Fellow New Wave legend Brian Aldiss has had almost the opposite problem with his newest book, HARM, a tale of a British citizen caught up in a security state run amok. The book appears in the United States later this month, but struggled to find a home in his native Britain. Indeed, in the interview accompanying my reviewer's copy, Aldiss stated that "unlike Brave Betsy Mitchell at Del Rey—English publishers are funking taking on the novel," a situation only recently corrected when Duckworth, a house with only one other piece of science fiction in its 355-item catalog (the Russian fiction anthology Worlds Apart), took it on.
While the attitude of the larger publishers is unfortunate, given the implications of such "funking" for artistic freedom and political dialogue, it is not hard to guess why this is the case. The speculative element in science fiction often mutes its political power for mainstream readers, intentionally or unintentionally, a point that Aldiss acknowledges in the aforementioned interview. For such readers George Orwell's Nineteen Eighty-Four represents less a forbidding future which must be resisted than a distant, decreasingly relevant past. Indeed, for them it is someone else's past, the nightmare of Nazi Germany and the Stalinist Soviet Union, the influence of Orwell's own wartime Britain on the story easily put out of mind. That sort of thing could never happen here, people say, and our countrymen do not do such things.
HARM, however, is unambiguously (and for a publisher, intimidatingly) about the present War on Terror, and Paul's torturers, at the titular Hostile Activities Research Ministry, are unambiguously American and British officials. Consequently it makes the reader identify with a figure mainstream opinion has these last several years regarded as expendable—the faceless "disappeared" swept by the thousands into secret prisons on flimsy pretexts and often no pretext at all in the name of "national security." The hate-filled taunts of his interrogators are the dark side of the public discourse, a reminder of how tolerant mainstream opinion has become of such thinking and speaking against Arabs and Muslims.

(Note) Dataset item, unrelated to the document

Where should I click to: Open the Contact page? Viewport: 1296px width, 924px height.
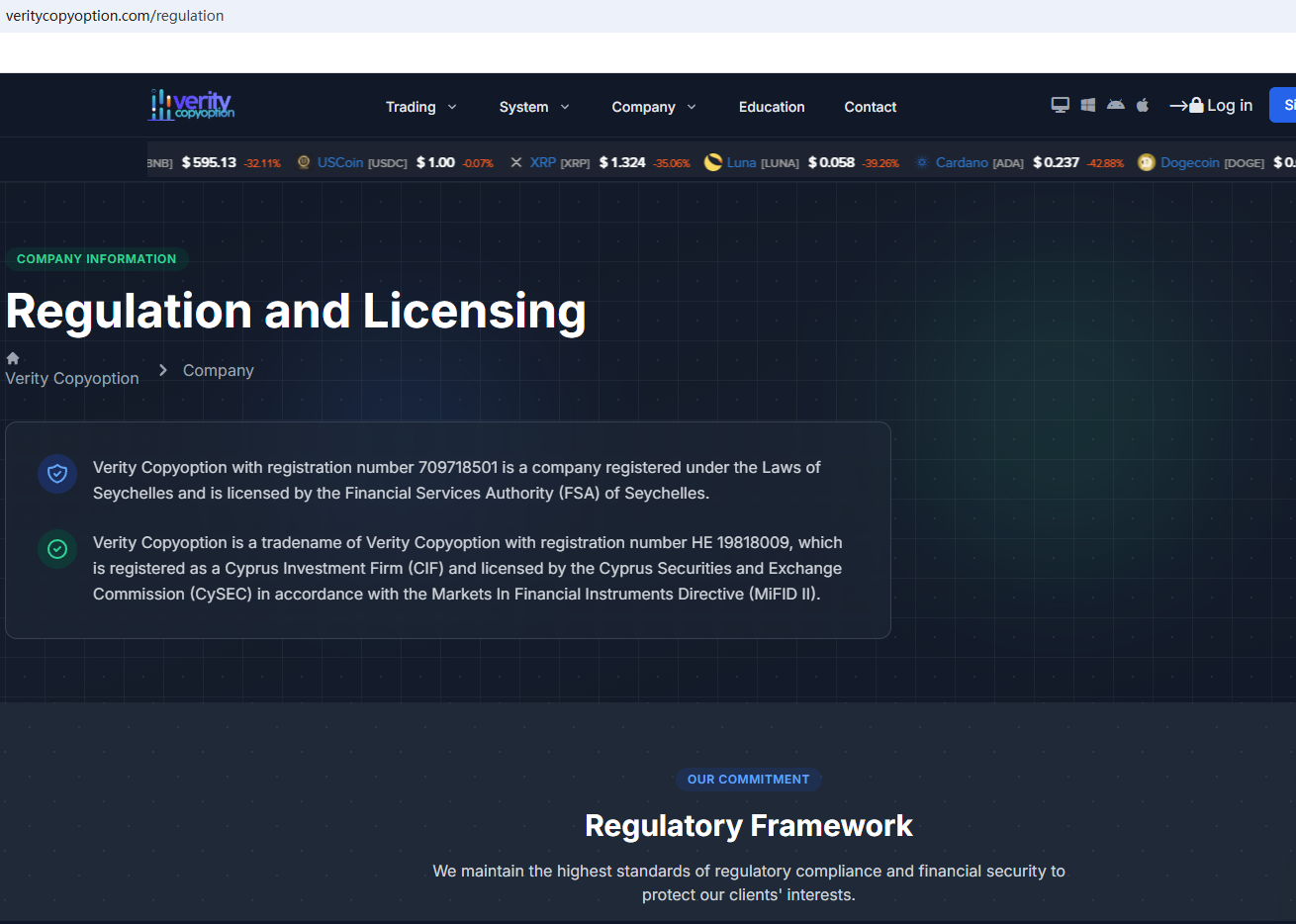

Additionally, there is no equivocation, no soft-pedaling of the truths HARM tells through the inclusion of pious speeches about how the threat justifies asking hard questions about the limits of civil liberties and cultural tolerance. There is no rationalizing what happens to Paul, precisely because there is no rationalizing it. (For that matter, there are also no speeches about the wrong of it, which would have been superfluous.)
In short, Aldiss's bold, masterful novel rejects the tepidity of what currently passes for public debate, and indeed the novel anticipates and incorporates the shopworn counterarguments into its narrative. The story begins with an authoritative voice declaring a break with the past, a narrowing of the scope of human life echoing the insistence of so many in the past several years "that everything has changed." "There had been a carefree time for foolishness, but that time was gone," the novel's narrator says, as so many said after September 11. "This was the time for seriousness, for a war against terror." (American readers should remember that while Americans take the idea of a "War on Terror" comparable to World War II for granted, the treatment of the conflict with Al-Qaeda as war has enjoyed less credence abroad, with even the British Foreign Office recently dropping this language from its statements.) The narrator then goes on to say what others dared not say in the same context, but which a good many have thought since, that "certain liberties had to be curtailed—such as foolishness and satire and freedom of speech. They belonged to a bygone epoch."
HARM promptly moves from this broad description of a changed world (whether the actuality of one, or an illusion of a changed world useful to those in power) to introduce its protagonist. "Hooded and shackled" he is faceless, like the images of terror suspects familiar from the media. He is also nameless, remaining "Prisoner B" until his interrogator, going over his file, reads his name aloud on page twelve—immediately raising one of the story's key conflicts. His interrogator reads it as Fadhil Abbas Ali, skipping over his given name, the much more traditionally British-sounding Paul.
Before then, however, the youthful Paul was "already aged by imprisonment and the fears that imprisonment brings." The stress was such, in fact, that even before this meeting, Paul started to imagine himself another man in another place—Fremant, a guard of Astaroth, the dictator of the human colony on the planet Stygia, a thousand light-years from Earth.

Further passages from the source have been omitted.